Work item
Exactly as they appear, copy the lines from the one holding "Task: Remove outbound" through the end of the records, leaving pictures out.

Available records
++++++++++

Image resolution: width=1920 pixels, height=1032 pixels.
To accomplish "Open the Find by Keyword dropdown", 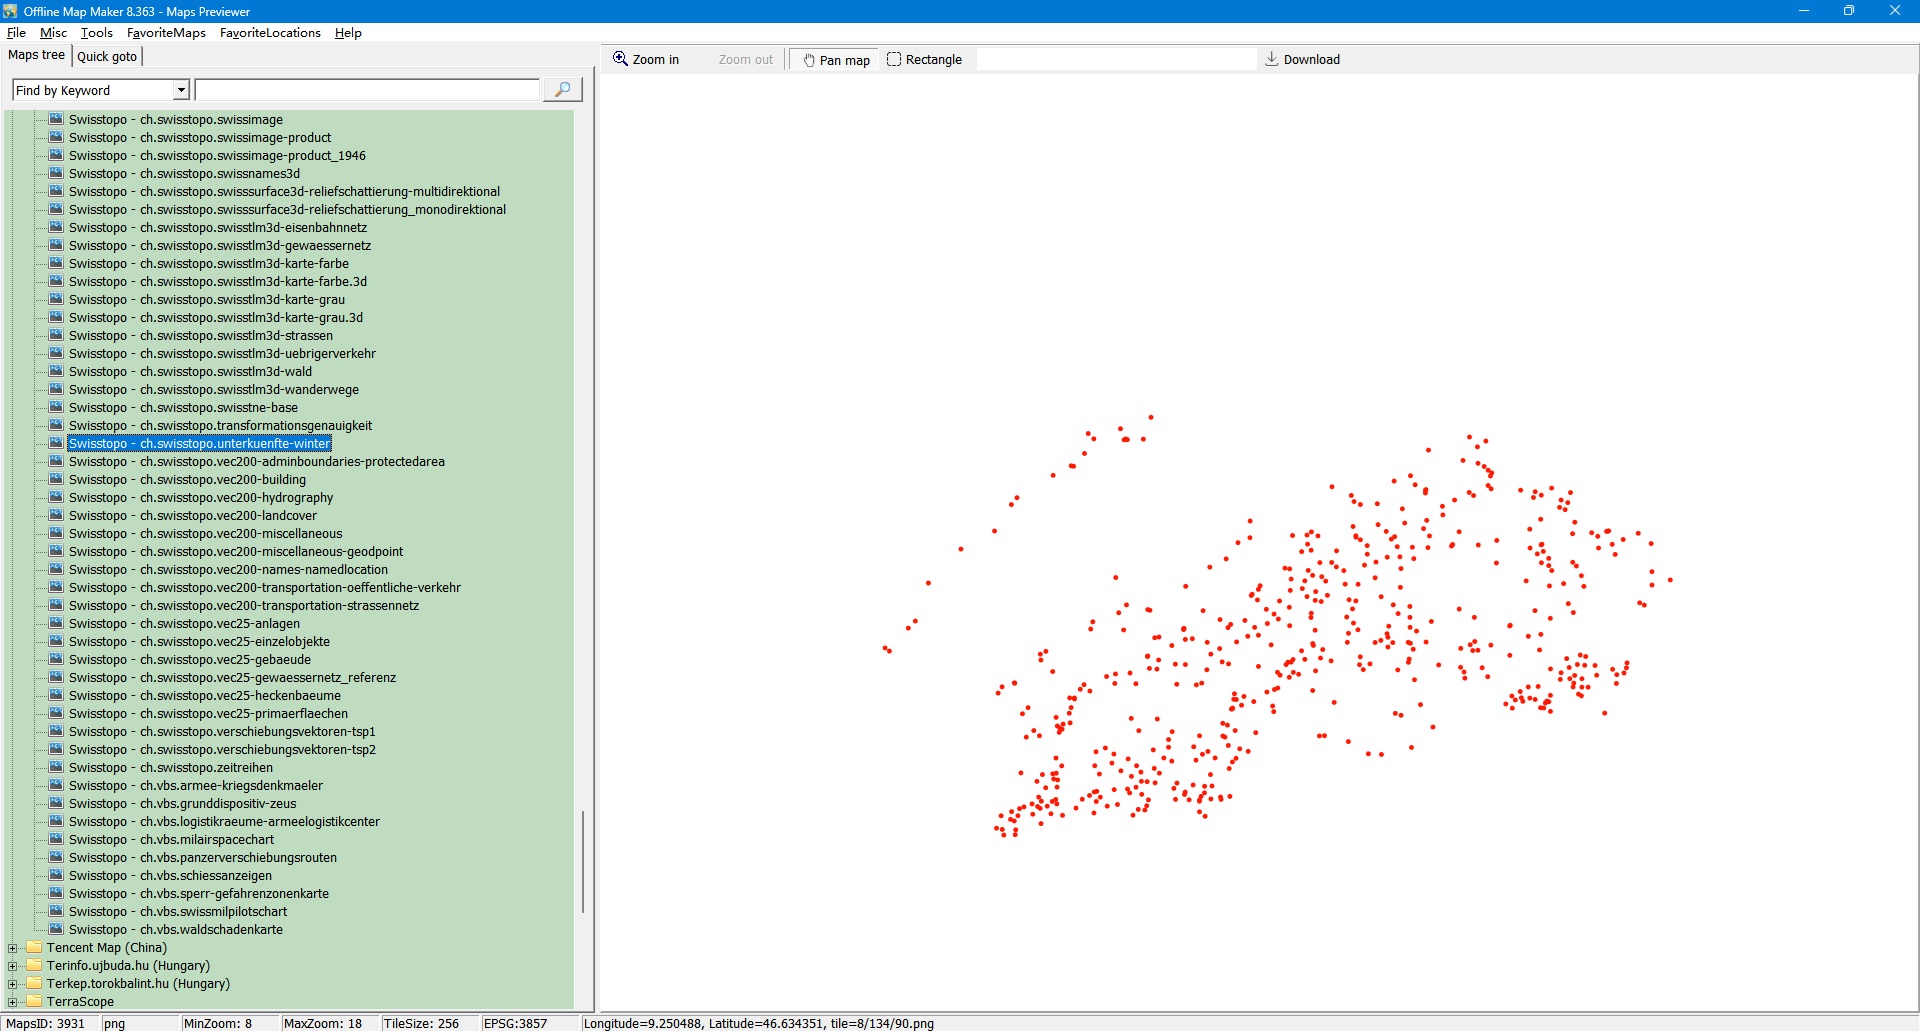I will coord(181,91).
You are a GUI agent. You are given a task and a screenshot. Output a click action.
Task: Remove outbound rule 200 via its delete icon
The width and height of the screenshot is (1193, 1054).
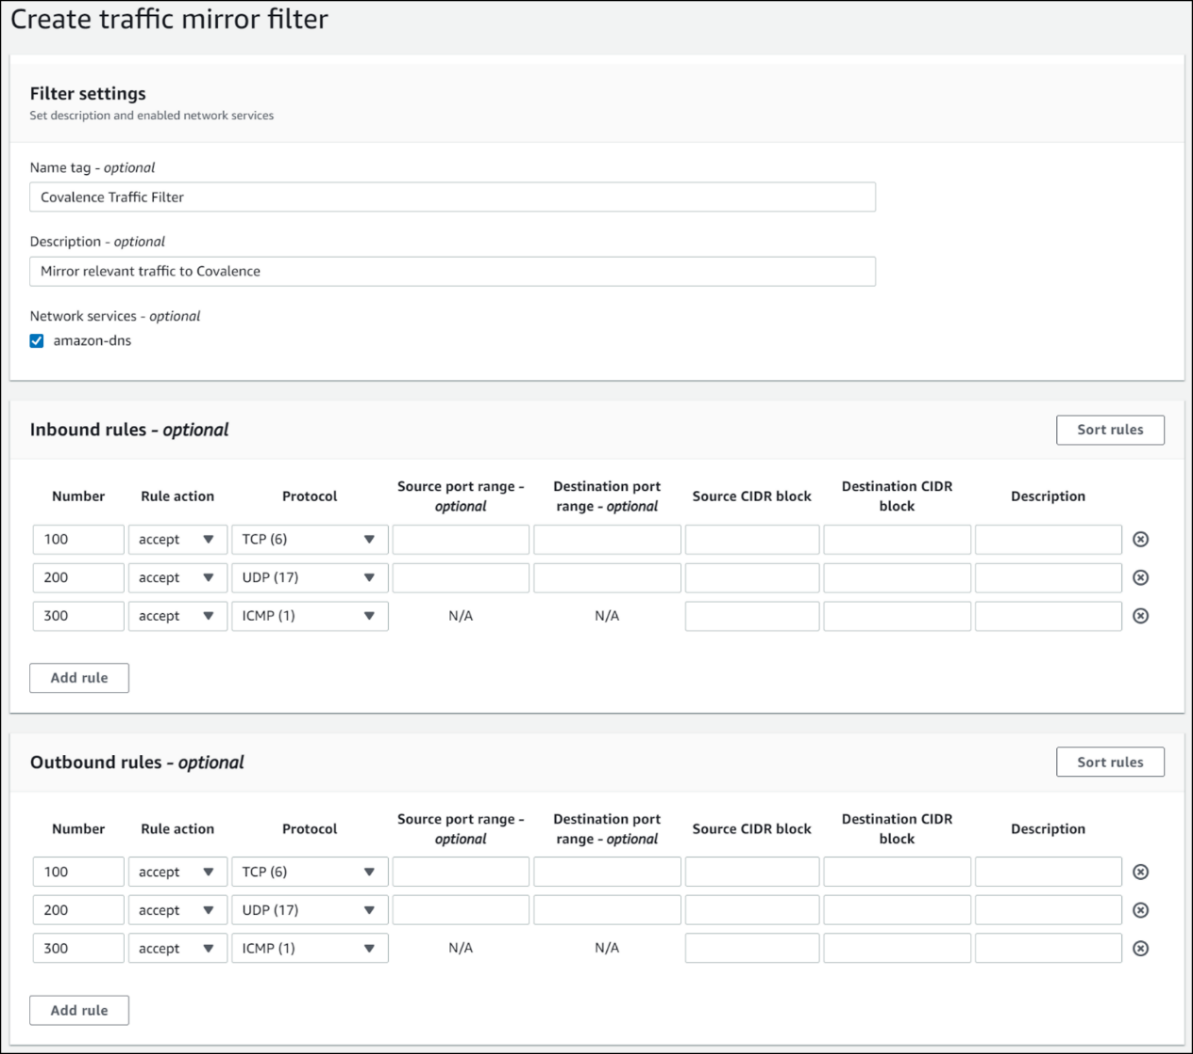pos(1142,909)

++++++++++

Finished exercise
Task: Remove outbound rule 200 via its delete icon
The width and height of the screenshot is (1193, 1054).
pos(1142,909)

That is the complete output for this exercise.